Ed Miliband and co are hoping that Middle Englanders will be doing much the same in Austerity Britain. Every time they notice some new price rise or a perceived drop in their standard of living – that’s another tick against The Squeezed Middle check list. It’s easy to ignore the fact that mortgages are as low as they have been in living memory or that the actual cost of motoring is cheaper than it was ten years ago.(http://www.chiark.greenend.org.uk/~ijackson/2008/real-cost-of-motoring/)

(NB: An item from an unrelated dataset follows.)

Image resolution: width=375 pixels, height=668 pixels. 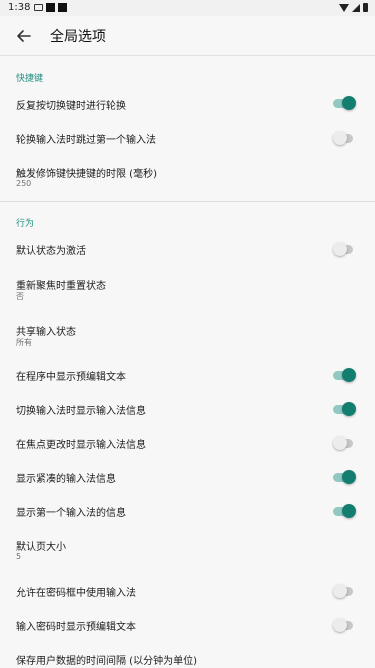 What do you see at coordinates (81, 446) in the screenshot?
I see `pref-title: 在焦点更改时显示输入法信息` at bounding box center [81, 446].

So The Squeezed Middle is a great political confidence trick by the Labour Party. Impossible to define and yet so easy to relate to.

Even Ed himself struggles – this from the Today programme last November; Mr Miliband told Today presenter John Humphrys: ‘I define them as people around the average income, both below and above, not people on six-figure salaries. I’m talking about about the broad middle classes in this country who find themselves actually hard-pressed.’

Asked if he meant the median income of £26,000, he said: ‘Well, I’m a bit confused now. I’m saying it’s above £26,000 and below and you’re talking about the poor.’ – as the Times pointed out, Ed’s definition of The Squeezed Middle includes everyone who earns less than £26,000 and everyone who earns more than £26,000 – up to £99,999.

Well I certainly fit into that definition, as do the majority of adults in the UK, but I never considered myself to be part of The Squeezed Middle. If I’m honest my (joint) income meant I actually felt pretty comfortable.

However just a few months after Mr Miliband invented the term, I fear I may now fit the bill perfectly. George Osborne’s Austerity budget piled on the pressure for local authority budgets, which meant local authority workers found themselves in the firing line – literally.

The managers and middle managers at my London Borough who were in charge of hiring were also in charge of the firing, so it was no surprise when a restructure left my team with surplus of managers with not a lot to manage. A team of 40 odd was cut down to nearer 20, and well over half of the remaining team was made up of managers.

Unfortunately for me, I was not one of the chosen few. And so I went from comfortable middle class media-type to a slightly uncomfortable middle class media-type – A Freshly Squeezed Middle Englander, if you will?